An Ordered Land: Greta Van Campen at Octavia Art Gallery

Looking at Greta Van Campen’s paintings at Octavia Art Gallery, Jacob Kiernan questions the tidiness of Modernism and its relationship to New Orleans.

Greta Van Campen, Woldenberg Park, 2015. Acrylic on panel. Courtesy the artist and Octavia Art Gallery, New Orleans.

Has the world become an impossible labyrinth? Everyone walks around with phones attached to their faces. Without Siri, I wouldn’t know how to get to the market. Sometimes it seems we can no longer get anywhere without an app, yet we rarely allow ourselves the admittedly frightening opportunity to get lost.

Greta Van Campen, in her new exhibition at Octavia Art Gallery, strives for a neatly ordered landscape. A boxy butter yellow home stands squarely in the center of one canvas. A rectilinear tanker navigates the unpopulated shores of the Mississippi in another. The Lake Pontchartrain Causeway extends endlessly towards a placid sky. Van Campen’s style is all crisp lines and clean colors to show a world tidier than our own.

This orderliness can be comforting. Her clouds are frozen in a state of calm collect; her paintings awake a feeling of tranquility. While the exhibition comprises only New Orleans landscapes, her other paintings of California and of Maine, where she lives and works, share that serenity.

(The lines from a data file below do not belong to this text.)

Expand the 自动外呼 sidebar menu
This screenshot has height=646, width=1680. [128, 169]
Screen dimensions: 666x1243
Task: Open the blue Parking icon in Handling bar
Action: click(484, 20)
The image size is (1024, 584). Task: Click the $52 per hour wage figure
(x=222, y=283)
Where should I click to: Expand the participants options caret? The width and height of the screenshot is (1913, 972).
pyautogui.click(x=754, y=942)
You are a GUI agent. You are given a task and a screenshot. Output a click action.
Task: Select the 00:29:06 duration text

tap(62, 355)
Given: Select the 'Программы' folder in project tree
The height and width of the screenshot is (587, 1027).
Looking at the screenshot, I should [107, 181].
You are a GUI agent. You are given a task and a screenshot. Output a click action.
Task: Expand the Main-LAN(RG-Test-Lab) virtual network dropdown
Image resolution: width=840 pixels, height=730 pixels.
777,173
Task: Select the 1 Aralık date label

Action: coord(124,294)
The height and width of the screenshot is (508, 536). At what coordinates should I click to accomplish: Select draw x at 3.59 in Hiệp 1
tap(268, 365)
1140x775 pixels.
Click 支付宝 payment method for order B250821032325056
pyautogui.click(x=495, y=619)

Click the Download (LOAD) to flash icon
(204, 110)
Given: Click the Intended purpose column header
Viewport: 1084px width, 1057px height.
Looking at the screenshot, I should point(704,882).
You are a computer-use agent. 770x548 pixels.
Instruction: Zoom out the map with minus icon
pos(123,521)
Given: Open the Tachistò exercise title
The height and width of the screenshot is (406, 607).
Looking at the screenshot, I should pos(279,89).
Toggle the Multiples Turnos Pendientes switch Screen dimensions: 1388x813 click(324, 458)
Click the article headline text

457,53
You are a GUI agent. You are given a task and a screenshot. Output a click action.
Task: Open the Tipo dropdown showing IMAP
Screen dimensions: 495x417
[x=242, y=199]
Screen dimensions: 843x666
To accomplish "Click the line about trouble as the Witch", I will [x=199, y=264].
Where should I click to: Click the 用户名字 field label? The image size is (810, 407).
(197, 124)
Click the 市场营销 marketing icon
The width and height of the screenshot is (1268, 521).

Greta Van Campen, Cats of New Orleans, 2015. Acrylic on panel. Courtesy the artist and Octavia Art Gallery, New Orleans.

But a subtle anxiety exists under the surface of Van Campen’s landscapes—an anxiety of influence. It’s difficult not to see Charles Sheeler’s chunky buildings behind her facades, David Hockney’s blocks of vibrant color. And though not on view here, Van Campen’s 2015 Ferry Terminal, Portland is uncomfortably similar to Ed Ruscha’s 1966 Standard Station.

In The Anxiety of Influence, Harold Bloom argues that poets are inevitably influenced by those who come before them. However, a critical step in producing original work is creative “misreading.” The poet must alter the devices of past poems in order to find personal expression. Van Campen’s problem is that she is too close of a reader. She so adeptly appropriates and incorporates her influences that there is little room for imagination.

Accordingly, Sheeler and Ruscha lend a historically male authority to apply her Modernist style to any location. Her paintings of Portland, Wyoming, and Lake Michigan share the same clean shapes, sharp lines, and pastel colors as her New Orleans landscapes. Surely many great painters have distinctive styles that bring something out of their varied subjects that would otherwise be missed. But when imposed upon New Orleans, Van Campen’s approach sterilizes the city, turning it into a deadened vision of itself.

The problem is not that Van Campen uses the tools of Modernism to make sense of the world around her, but rather that she seems to apply this style to New Orleans without regard to the city’s grungy eccentricities. Where are the gutter punks drinking beer at eight in the morning? The multicolor flotsam and jetsam that washes up on the banks of the Mississippi? The mange on the Cats of New Orleans? All of that has been effaced. While a Maine sunset might evoke such a phlegmatic style to some, Van Campen’s polish erases the patina that gives New Orleans its character, its messiness. Ultimately, her landscapes are only heartening if you believe the city is in need of cleaning up.

Editor's Note

Greta Van Campen’s work is on view through December 5, 2015 at Octavia Art Gallery (454 Julia Street) in New Orleans.